-- BEGIN DOCUMENT SEGMENT --
How to Clean Company Names from your Spreadsheets

Raise your hand if you have tried doing some analytics with company names and it led to a visualization like this one

All 3 are the same company but because of improper formatting end up as different bars

WHY DID THIS HAPPEN?!

Dirty data strikes again. The same company name can be written a bunch of different ways.

Not to mention the usual dirty data suspects:

4. Inconsistent capitalization — apple Inc

5. Random commas and dots — Apple, Inc.

How do I clean these company names?

Let’s go step by step and use this list as an example

Step 1 — Standardize capitalization

Pick one type of capitalization to follow. You can make everything UPPERCASE, lowercase or Title Case (only the first letter in each word is capitalized).

We prefer Title Case because it looks better and follows the conventions of proper nouns. But it’s really up to you.

The first letter of each name is capitalized

Step 2 — Remove all non-alphanumeric characters and extra text

In this step we are going to remove all non-alphanumeric characters such as commas (,) and dots (.)

We are also going to remove extra text such as (An Alphabet Co.) from Google Llc (An Alphabet Co.)
-- END DOCUMENT SEGMENT --
# [YOUR TASK]
Reproduce word for word the passage of the guide on cleaning company names starting at "Step 1 — Standardize" and ending at "really up to you.". Work only from the guide on cleaning company names.
-- BEGIN ROWS --
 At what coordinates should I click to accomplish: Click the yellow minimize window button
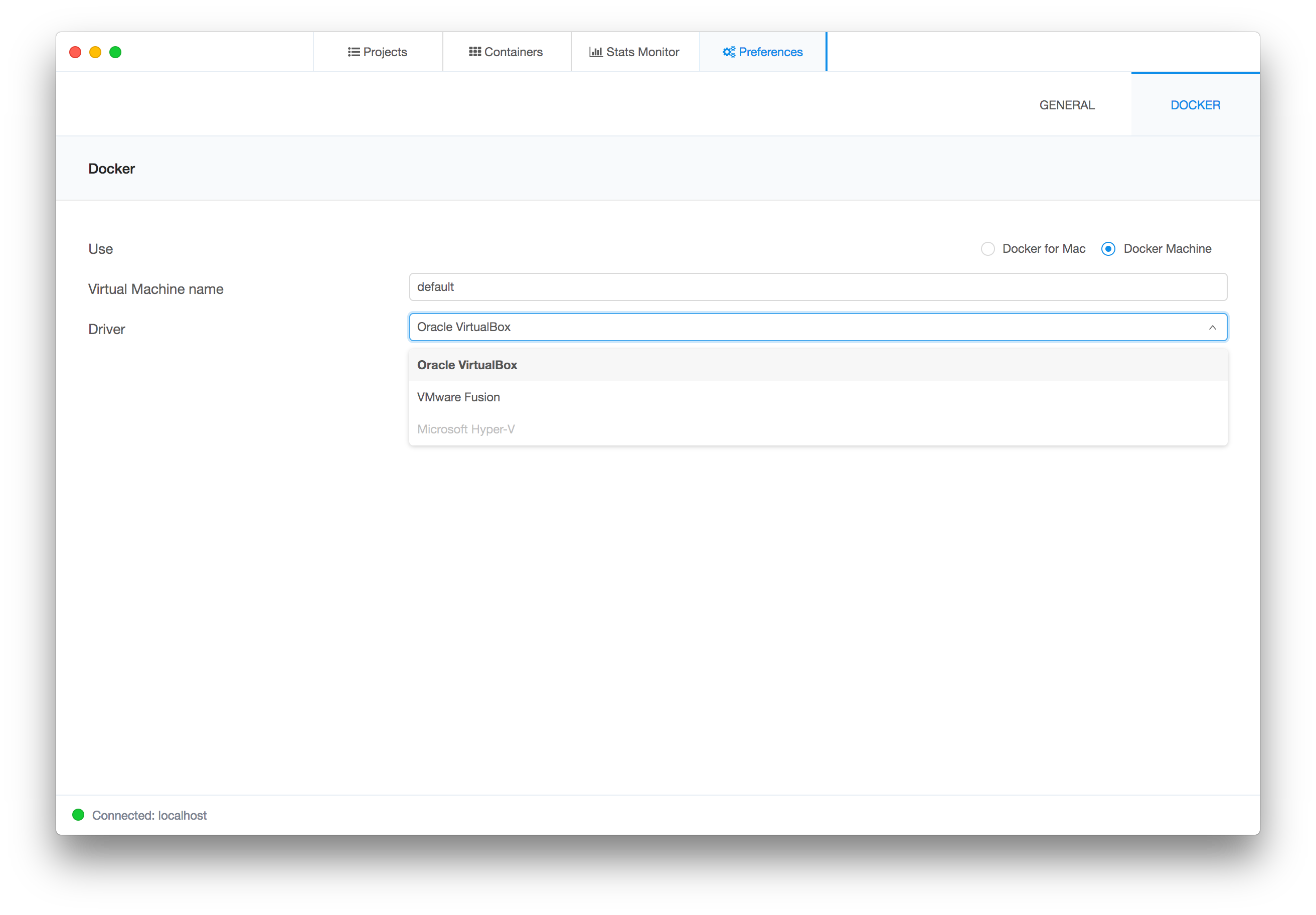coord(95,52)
-- END ROWS --
-- BEGIN ROWS --
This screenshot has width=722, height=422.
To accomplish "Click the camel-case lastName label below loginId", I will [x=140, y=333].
-- END ROWS --
-- BEGIN ROWS --
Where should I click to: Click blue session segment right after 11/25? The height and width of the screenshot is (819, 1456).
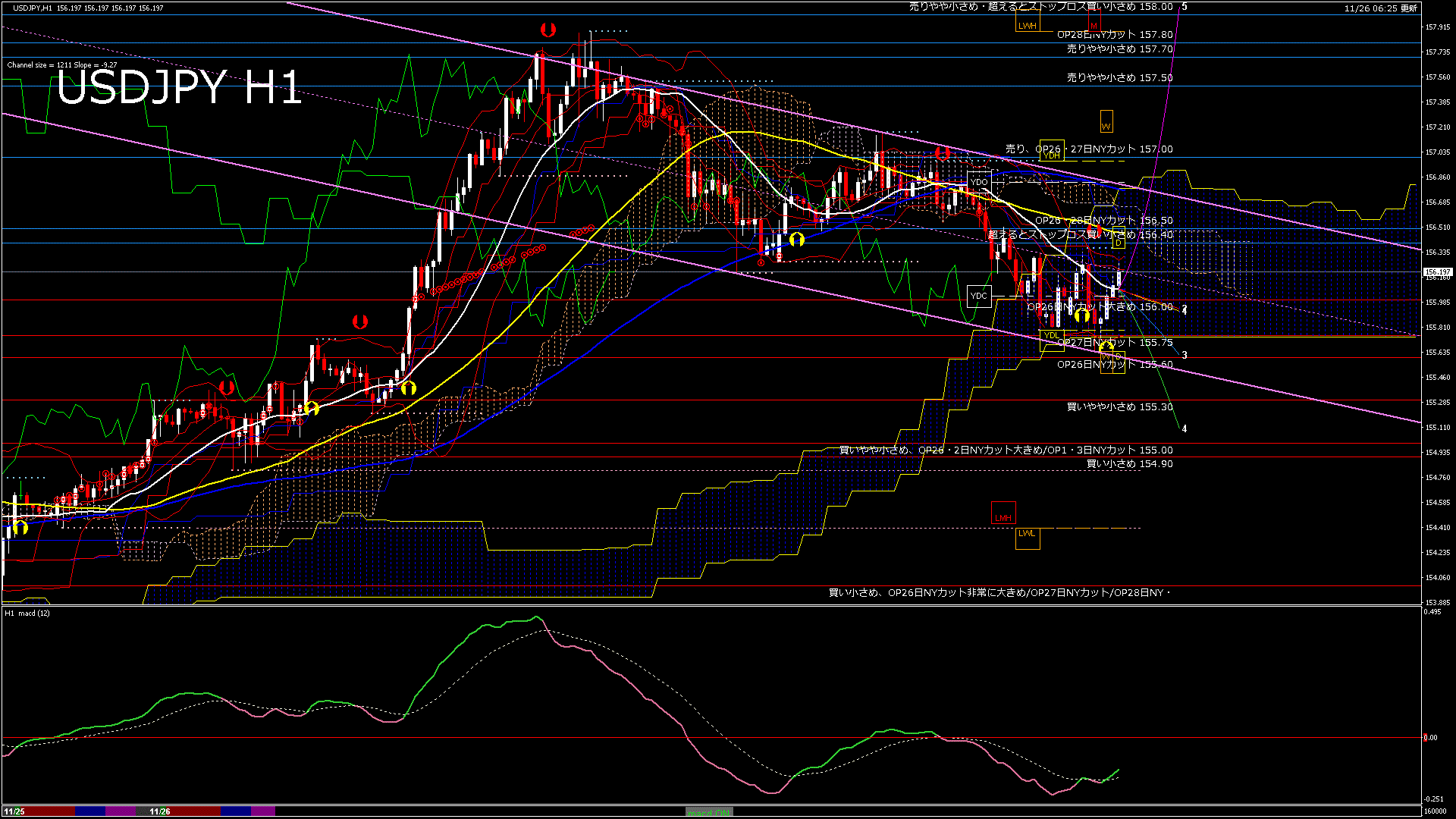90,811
-- END ROWS --
# [ANSWER TO THIS EXERCISE]
Step 1 — Standardize capitalization

Pick one type of capitalization to follow. You can make everything UPPERCASE, lowercase or Title Case (only the first letter in each word is capitalized).

We prefer Title Case because it looks better and follows the conventions of proper nouns. But it’s really up to you.